Pilihan Golput ku adalah dalam kesadaran seperti ini, bahwa hak ku sebagai rakyat dicuri dan tipu oleh para tetua partai itu. Pemilu memang sistem demokrasi, tapi rakyat digiring untuk memilih partai yang kemudian menghianati sistem demokrasi tersebut dengan sistem feodal. 
Faktanya siapa yang dipilih rakyat, bukanlah orang-orang yang langsung di pilih rakyat. Mereka yang tertera di daftar yang di coblos itu, adalah orang-orang yang dipilih partai, bukan rakyat. Suara rakyat itu, di curi oleh para tetua partai, dan disetir dijual demi kepentingan kekuasaan mereka. 

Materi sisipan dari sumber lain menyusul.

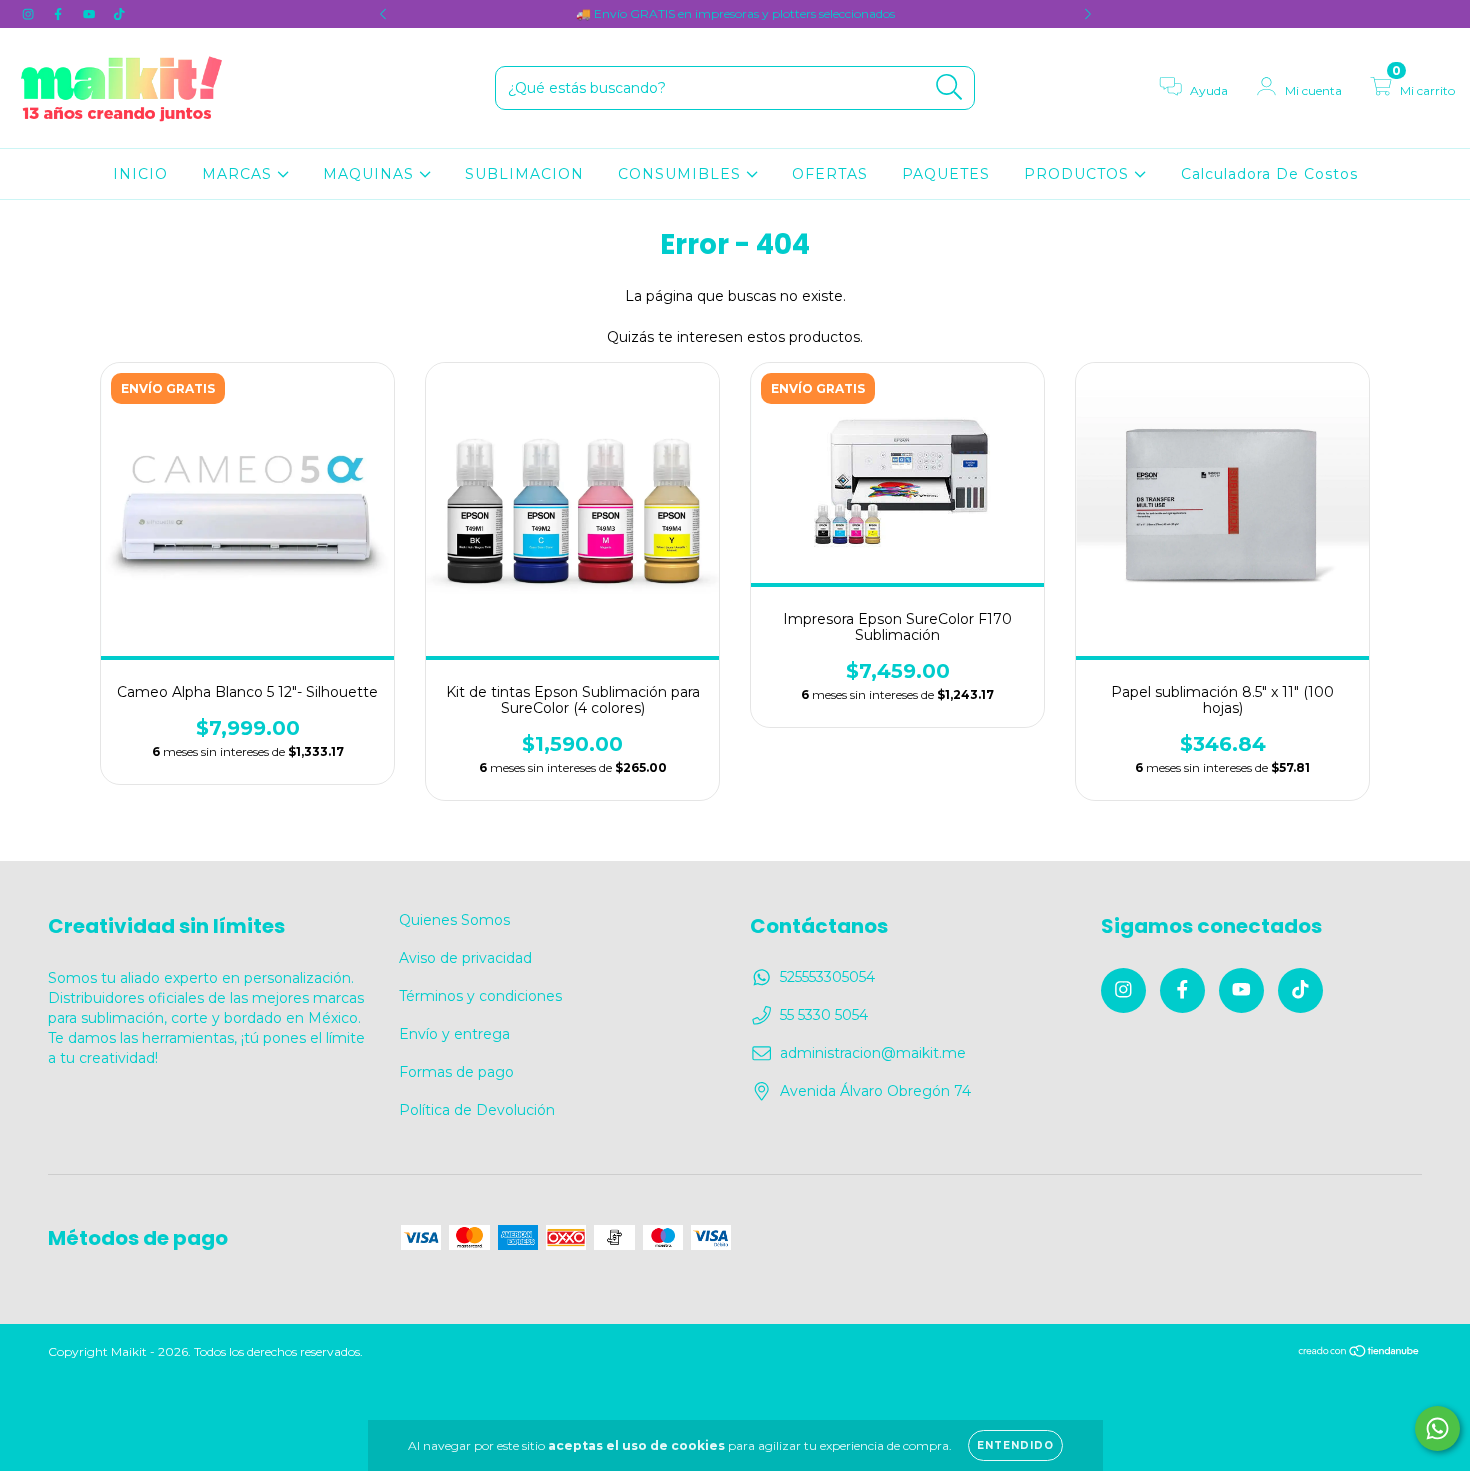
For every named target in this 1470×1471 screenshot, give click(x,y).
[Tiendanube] (1359, 1352)
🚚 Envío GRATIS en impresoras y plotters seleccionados (735, 13)
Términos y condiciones (480, 996)
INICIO (140, 174)
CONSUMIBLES (682, 174)
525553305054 (827, 977)
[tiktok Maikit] (119, 14)
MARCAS (239, 174)
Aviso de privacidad (465, 958)
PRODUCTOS (1079, 174)
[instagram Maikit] (30, 14)
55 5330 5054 (824, 1015)
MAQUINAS (371, 174)
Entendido (1015, 1445)
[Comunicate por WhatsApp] (1437, 1428)
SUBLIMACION (524, 174)
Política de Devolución (477, 1110)
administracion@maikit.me (873, 1053)
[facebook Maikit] (60, 14)
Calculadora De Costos (1269, 174)
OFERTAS (830, 174)
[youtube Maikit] (91, 14)
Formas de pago (456, 1072)
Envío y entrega (454, 1034)
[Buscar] (949, 87)
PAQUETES (946, 174)
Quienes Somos (454, 920)
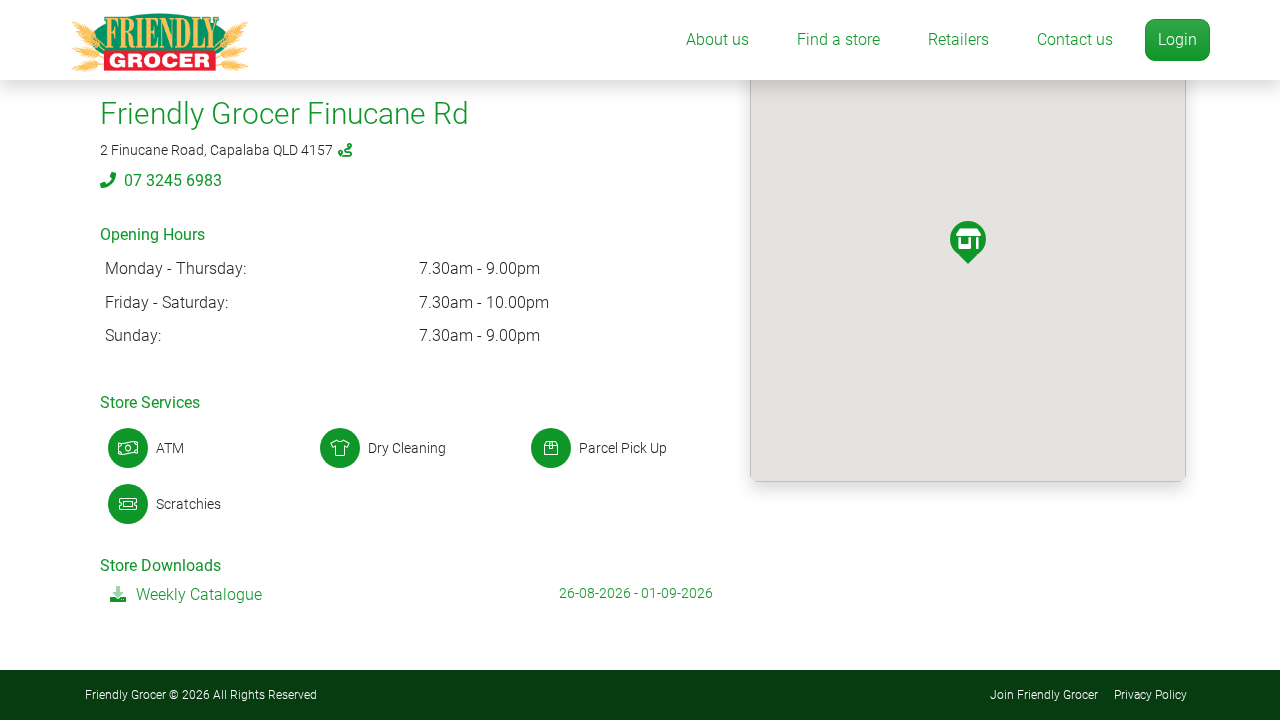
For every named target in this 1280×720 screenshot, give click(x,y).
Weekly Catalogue (199, 594)
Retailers (958, 39)
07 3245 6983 (173, 180)
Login (1177, 39)
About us (717, 39)
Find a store (838, 39)
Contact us (1075, 39)
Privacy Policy (1150, 695)
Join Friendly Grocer (1044, 695)
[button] (968, 239)
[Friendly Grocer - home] (159, 40)
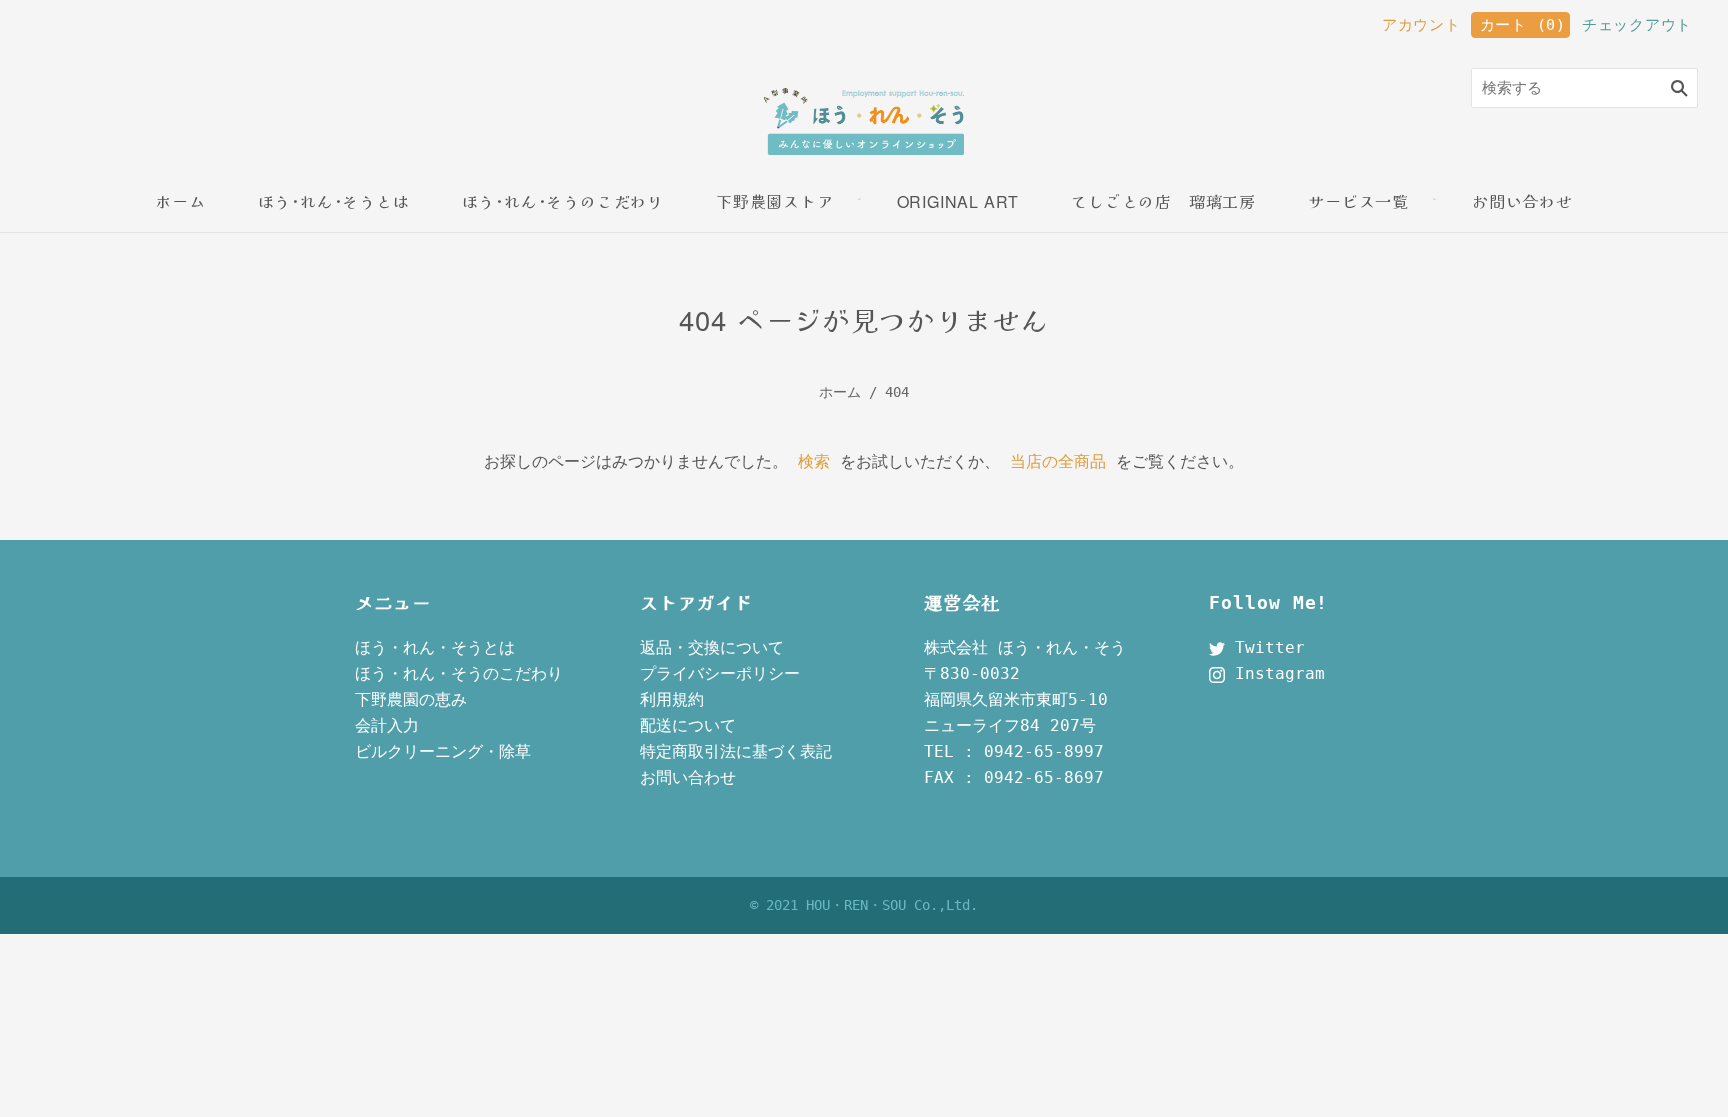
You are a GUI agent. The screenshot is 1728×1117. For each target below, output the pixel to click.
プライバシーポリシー (720, 673)
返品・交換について (712, 647)
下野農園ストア (775, 201)
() (1523, 25)
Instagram (1275, 673)
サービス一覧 (1358, 201)
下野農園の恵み (411, 699)
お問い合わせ (1522, 201)
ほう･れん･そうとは (334, 201)
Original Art (958, 201)
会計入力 (387, 725)
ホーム (180, 201)
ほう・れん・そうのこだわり (459, 673)
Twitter (1265, 647)
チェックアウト (1637, 25)
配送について (688, 725)
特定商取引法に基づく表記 (736, 751)
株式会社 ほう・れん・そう (1025, 647)
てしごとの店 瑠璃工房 (1163, 201)
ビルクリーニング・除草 (443, 751)
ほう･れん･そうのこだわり (563, 201)
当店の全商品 (1058, 461)
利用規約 (672, 699)
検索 (814, 461)
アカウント (1421, 25)
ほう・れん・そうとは (435, 647)
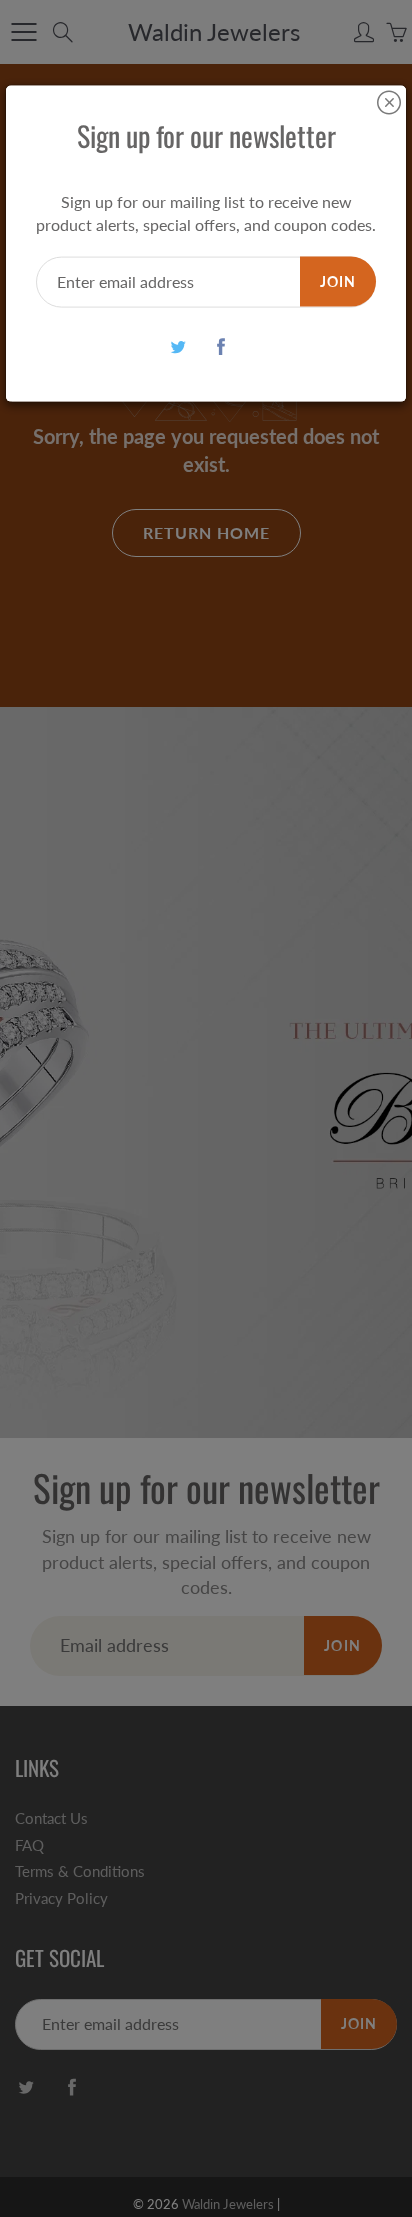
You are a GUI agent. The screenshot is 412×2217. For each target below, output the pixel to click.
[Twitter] (177, 346)
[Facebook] (220, 346)
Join (338, 280)
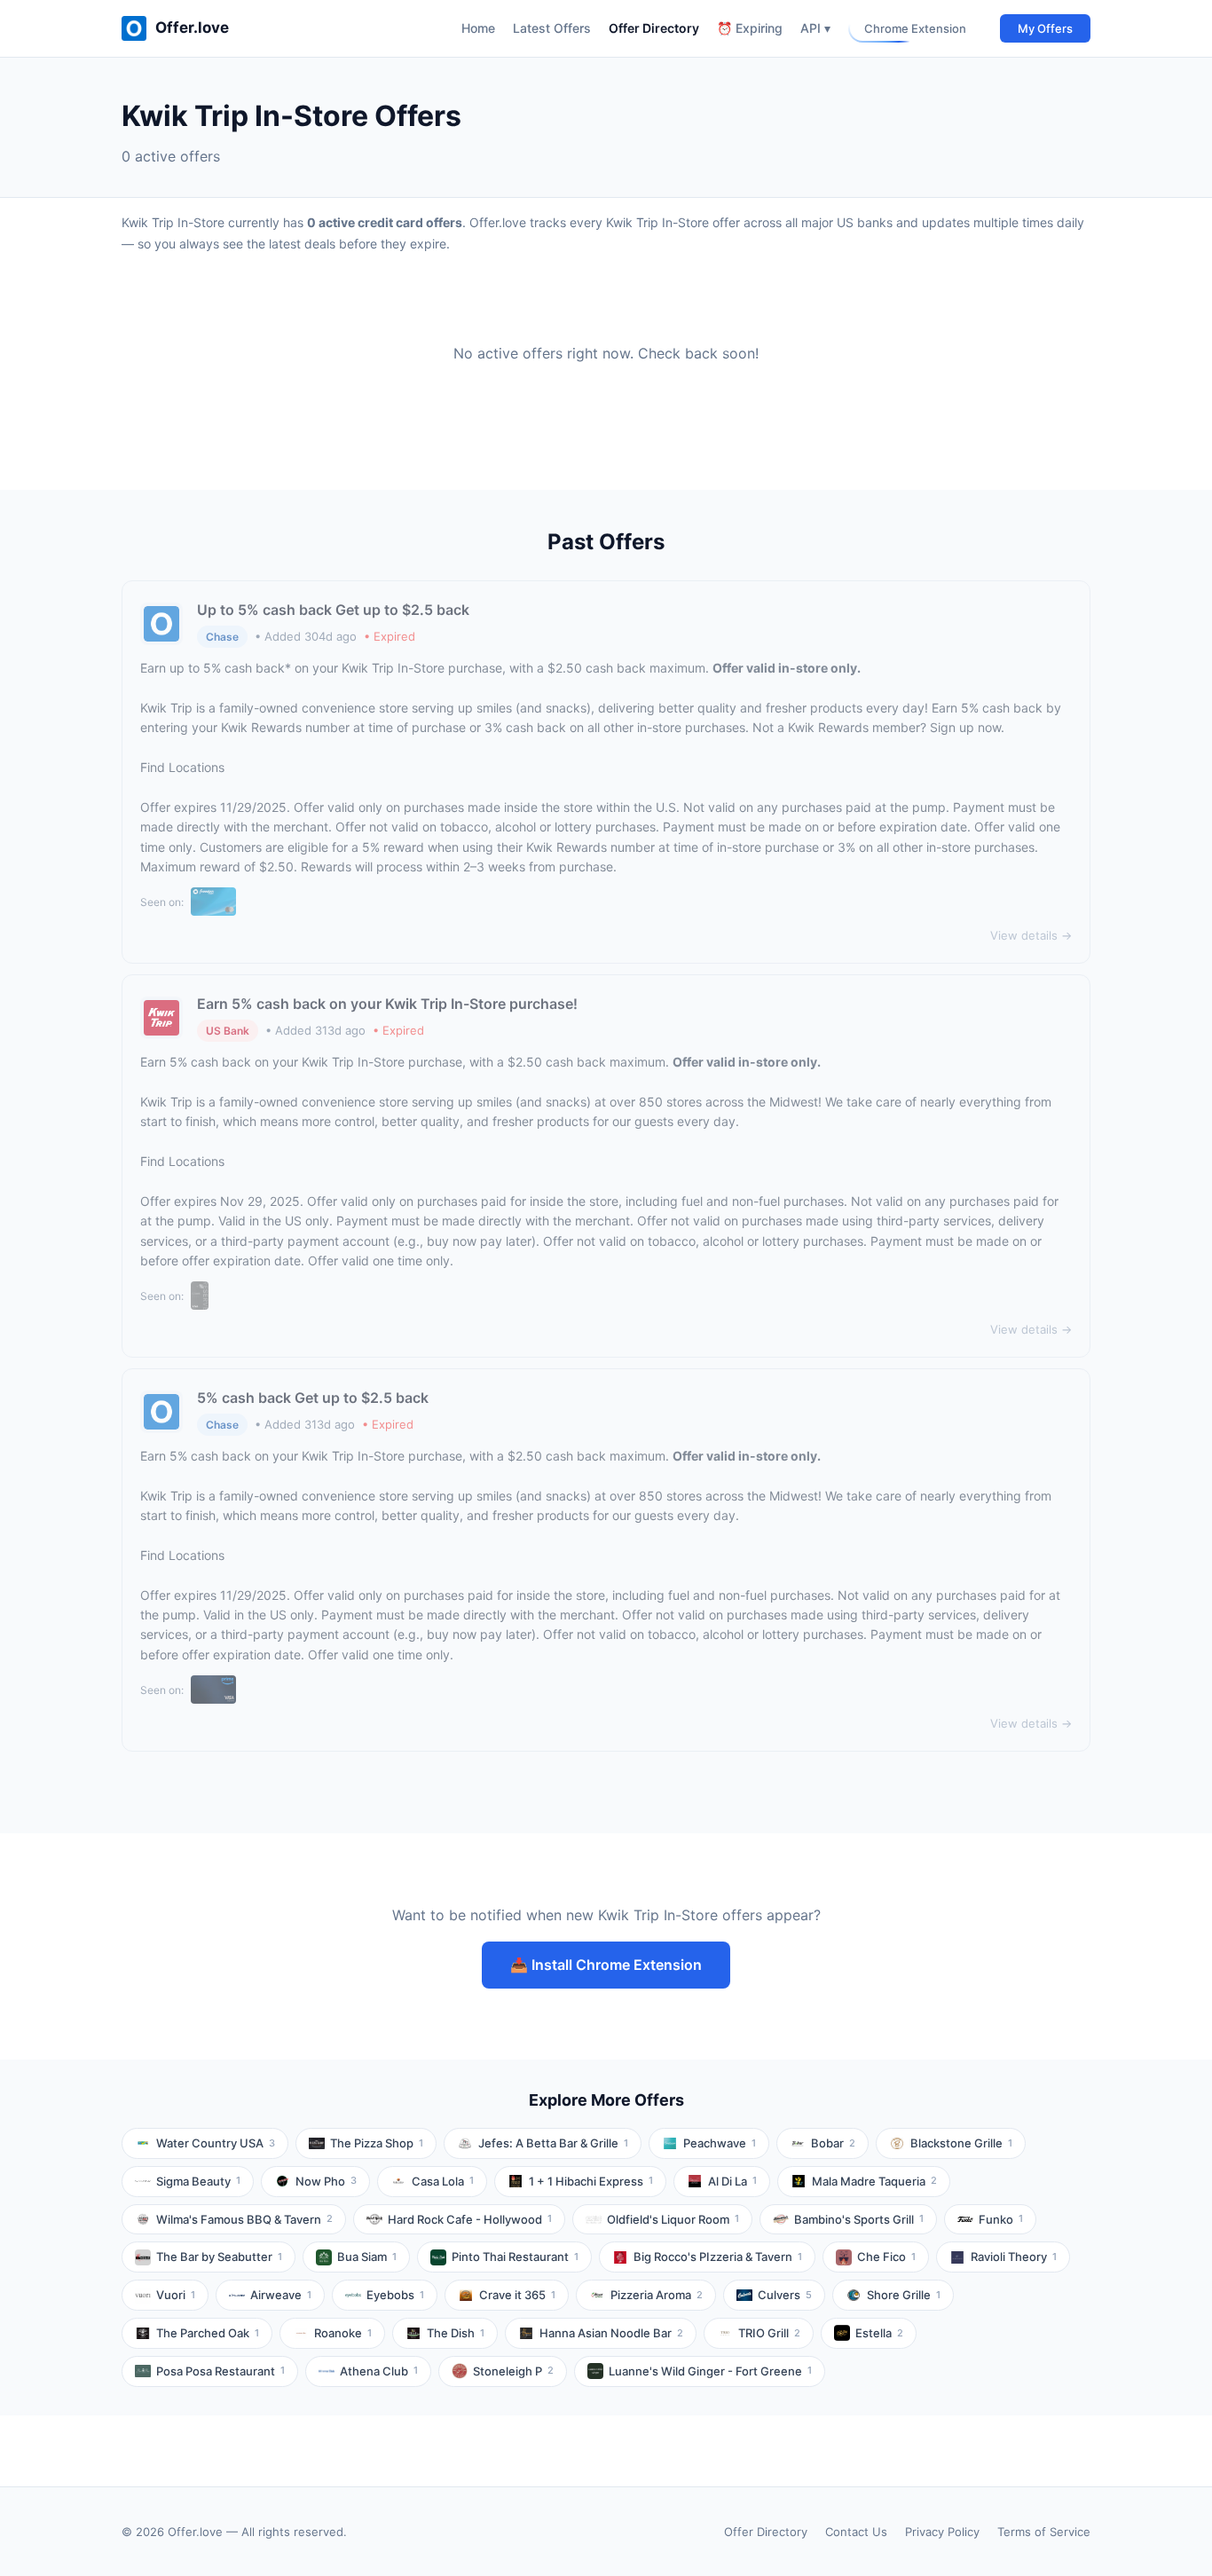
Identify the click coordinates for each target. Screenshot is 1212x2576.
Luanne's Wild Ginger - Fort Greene (710, 2371)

Bagiku adalah wajar, jika kemudian rakyat yang apatis meminta bayaran pada saat serangan fajar. Suara dinilai dengan amplop 50ribu-200 ribu, atau berkedok barang, sabun cuci, jilbab dll. Berapalah biaya itu, daripada keuntungan yang didapat ketua partai itu dalam menjual suara-suara rakyat.
Lama kelamaan pada akhirnya menjadi jujur di negara ini, menjadi sebuah kenaifan. 
lalu...sampai kapan kita akan begini?.

Di Amerika Serikat, menurut pak Akram, dulu juga pernah mengalami fenomena demokrasi seperti ini. Tak sempat kutanya tepatnya kapan sistem ini dirubah, dan bagaimana berubahnya. Tapi kemudian para pengelola negara di Amerika Serikat kemudian sepakat merubah sistem ini dan mengkebiri kekuatan partai. 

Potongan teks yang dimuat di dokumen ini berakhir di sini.